Still even these could not compete with the over-the-top efforts by this year’s huge Kering initiative – the company behind Gucci, Balenciaga, Boucheron and other luxury brands – to promote women in cinema. CEO Francois-Henri Pinault is hoping to establish a definitive beachhead among the upscale luxury crowd at the festival, and has committed in sponsorship for the next five years to do so.
Apart from taking over the top floor of the Majestic Hotel across from the Palais de Festival, Kering hosted a spectacular dinner on Sunday night after the official screenings were over. The dinner was held in a fortress overlooking the harbor, with the lights of Cannes twinkling in the distance, a transparent tent housed the guests outdoors, constructed carefully around the towering eucalyptus trees stretching toward the ancient castle stones. Cabbage roses on the tables, and Chateau Latour wine (why do I know it cost $1000 a bottle? I just do) and a Michelin chef cooking for all.
The room was the crème de la crème of cinema, fashion and business. Salma Hayek, married to Pinault, glowed at the head table beside Jake Gyllenhaal and Jane Fonda, one of the women honorees, and producer Megan Ellison (“Zero Dark Thirty”), another honoree. The first course showed up at about 11:30 pm. I sat next to a young woman wearing $400,000 worth of jewelry. She was 26 and in luxury “branded content.”
Out on the stony terrace, Hayek yammered excitedly with jury-member Guillermo del Toro along with Spanish friends, actress Rossy de Palma and others.
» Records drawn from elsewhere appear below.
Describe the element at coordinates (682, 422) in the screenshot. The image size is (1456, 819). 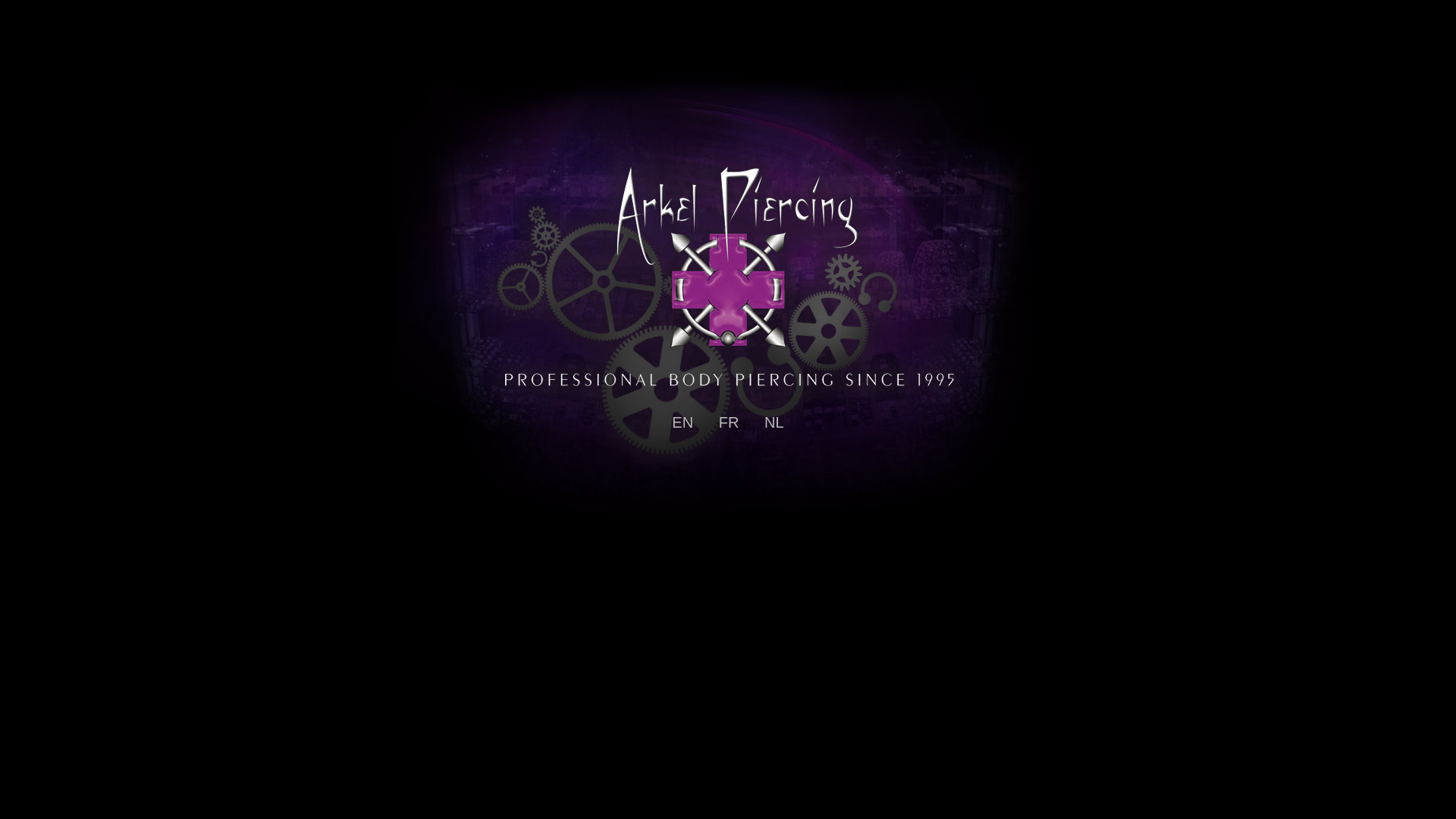
I see `'EN'` at that location.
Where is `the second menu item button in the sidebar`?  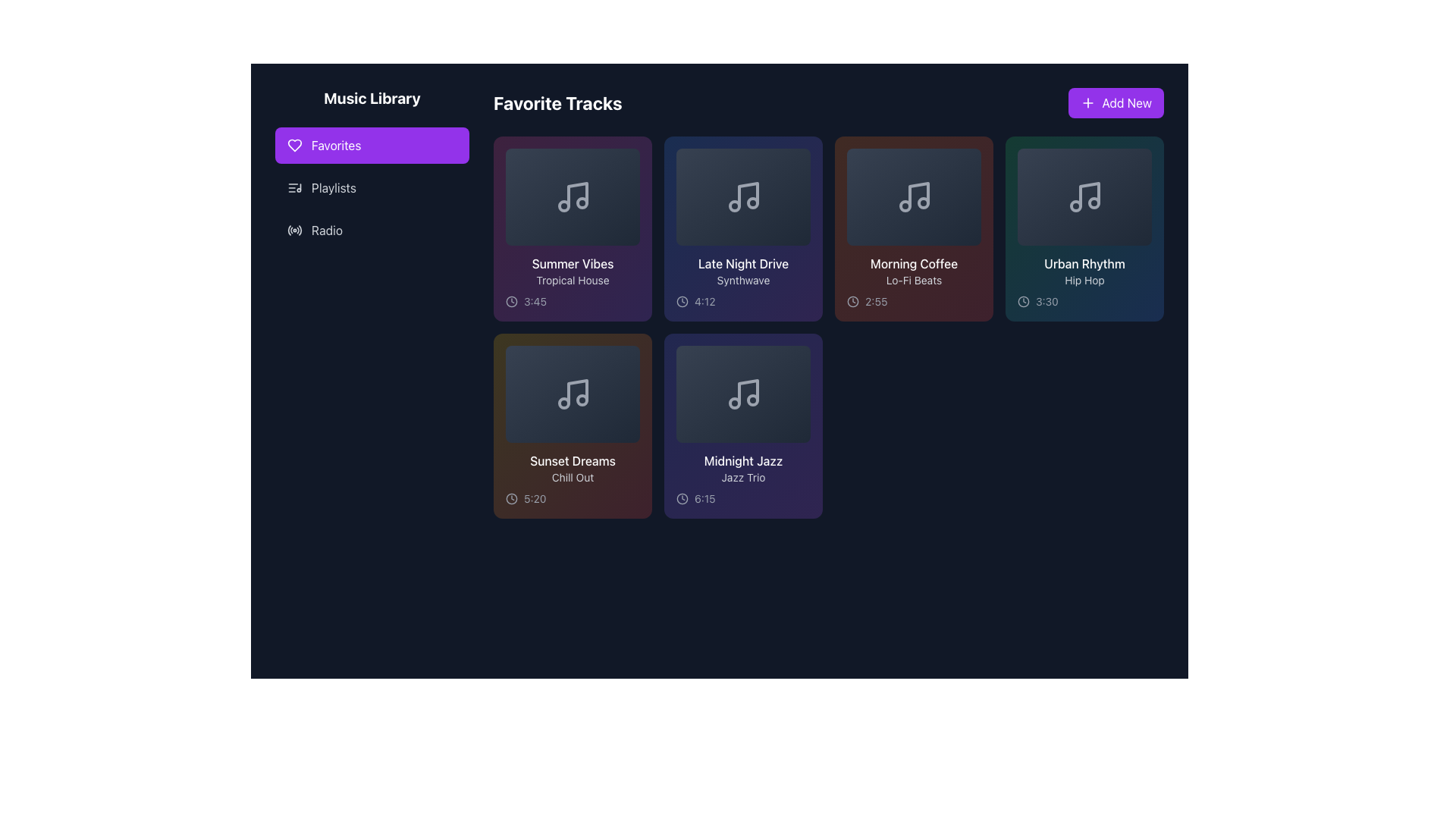 the second menu item button in the sidebar is located at coordinates (372, 187).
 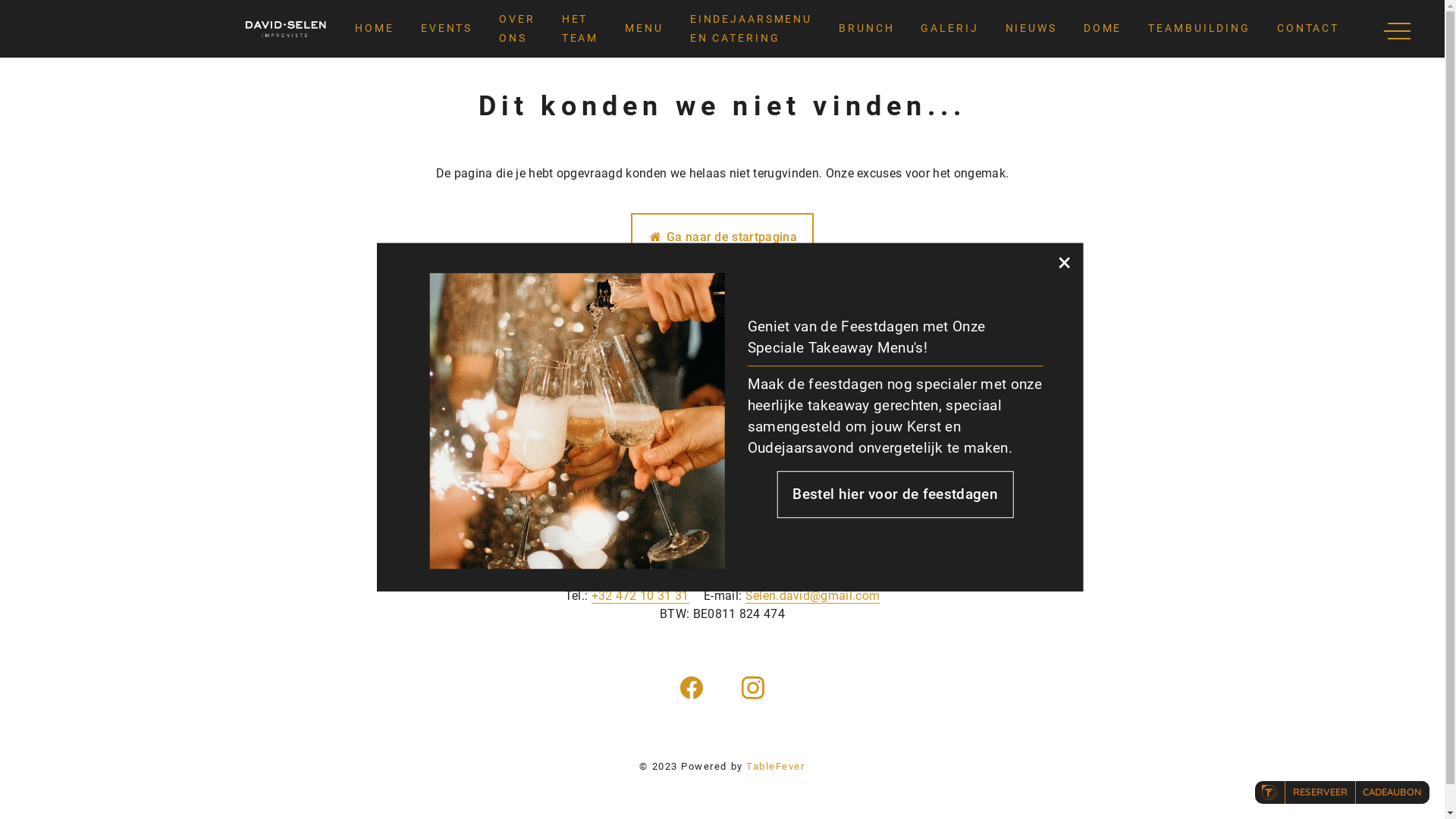 I want to click on 'DOME', so click(x=1103, y=29).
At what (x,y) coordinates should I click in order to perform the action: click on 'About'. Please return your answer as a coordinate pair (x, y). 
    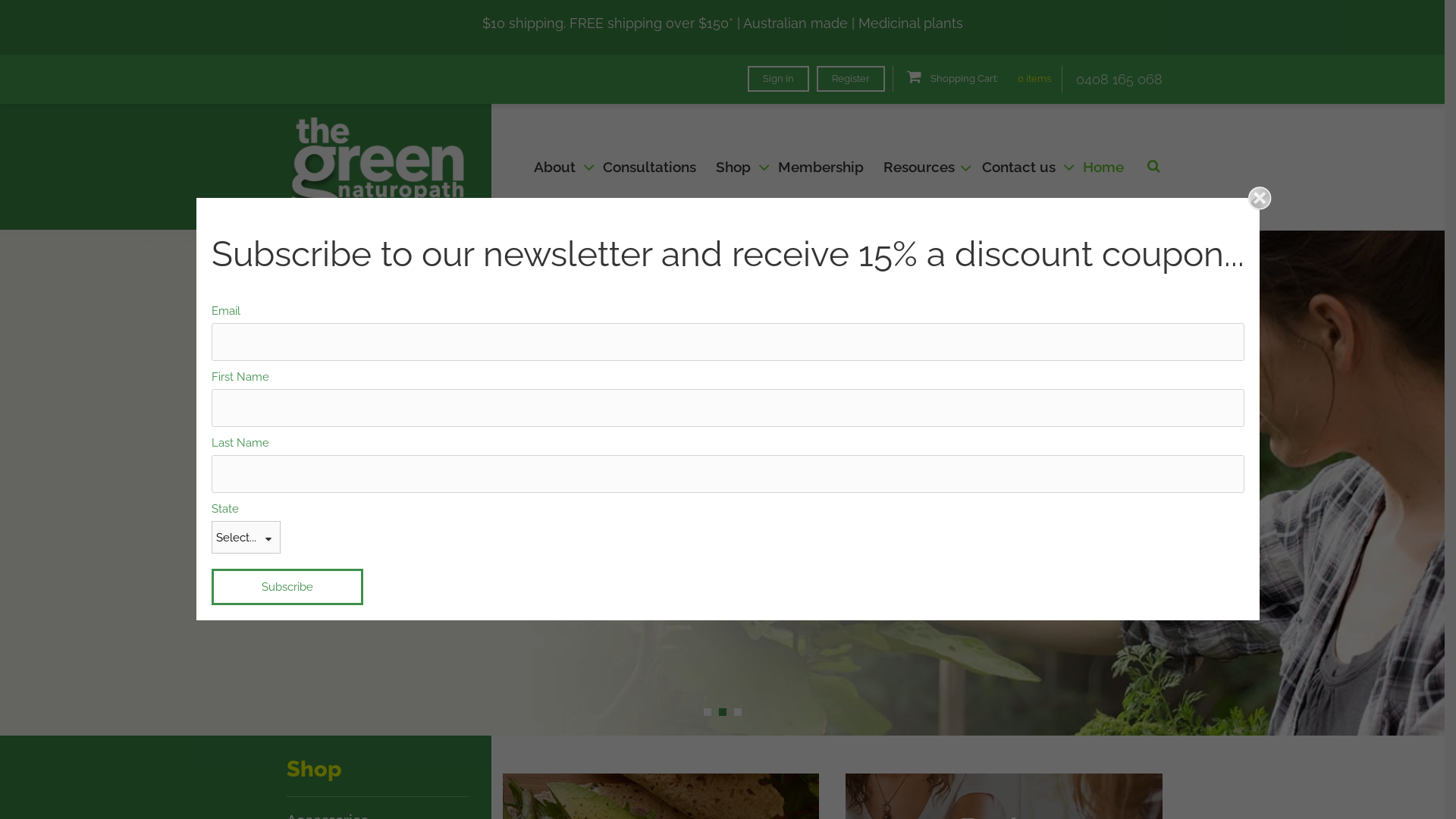
    Looking at the image, I should click on (557, 166).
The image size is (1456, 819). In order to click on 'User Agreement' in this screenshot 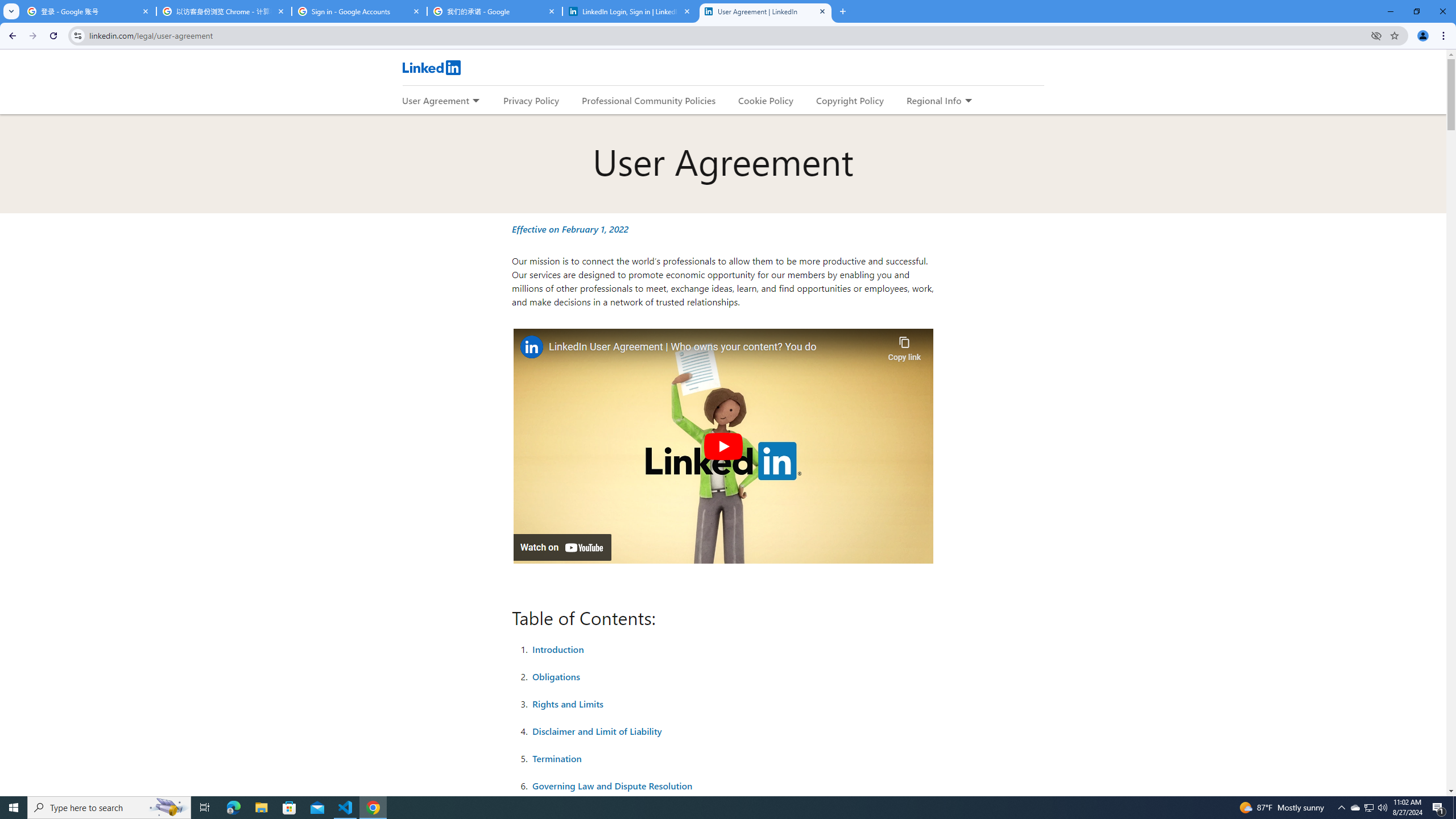, I will do `click(435, 100)`.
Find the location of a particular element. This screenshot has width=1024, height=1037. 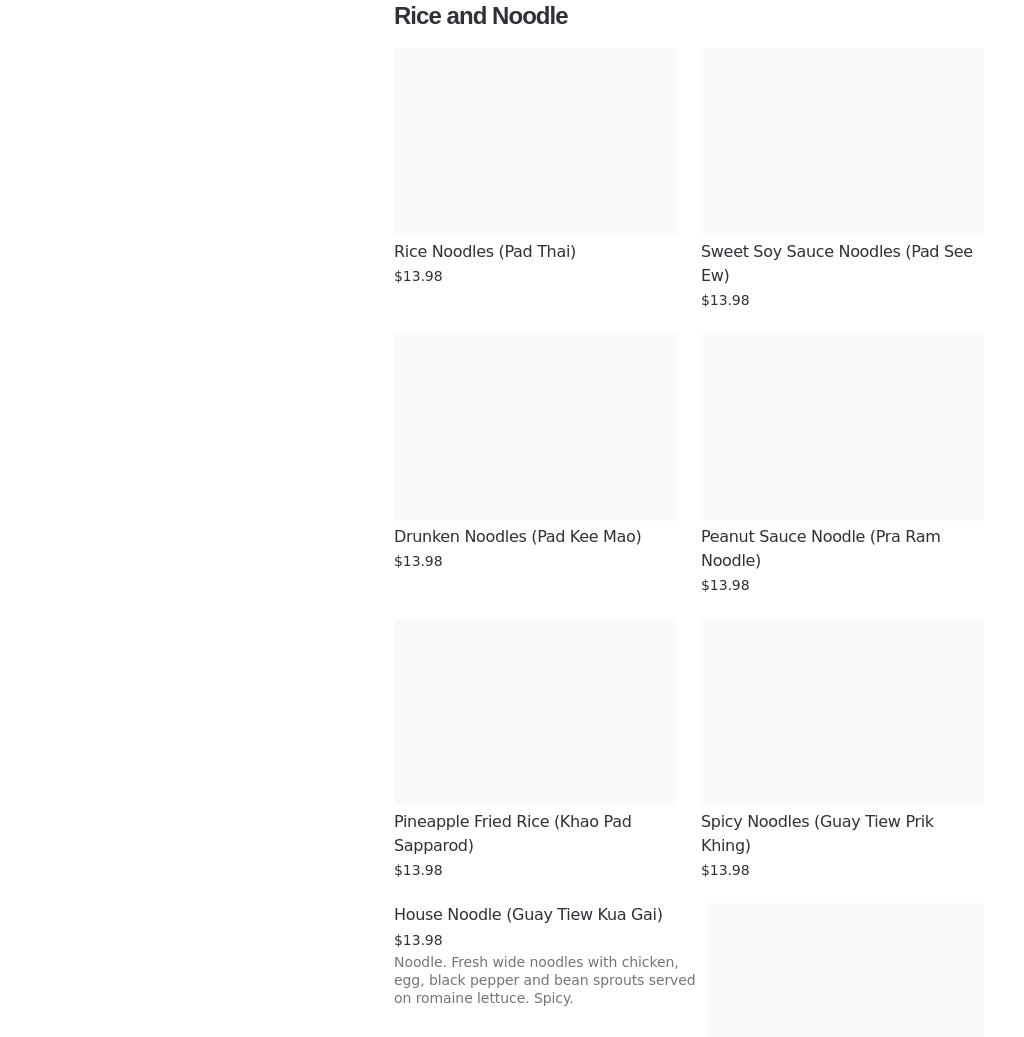

'Spicy Noodles (Guay Tiew Prik Khing)' is located at coordinates (818, 833).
Joel and Ethan Coen, who head the 2015 jury, slipped in, while Isabelle Huppert, appearing in three movies here, slipped out.
Only in Cannes.
There comes just ahead of a super over-the-top Chopard party at the Hotel du Cap, the AmFar benefit.
If the stars were lounging at the Hotel du Cap – which they usually are – this correspondent cannot tell you, because after all of these other obligations, she had to go.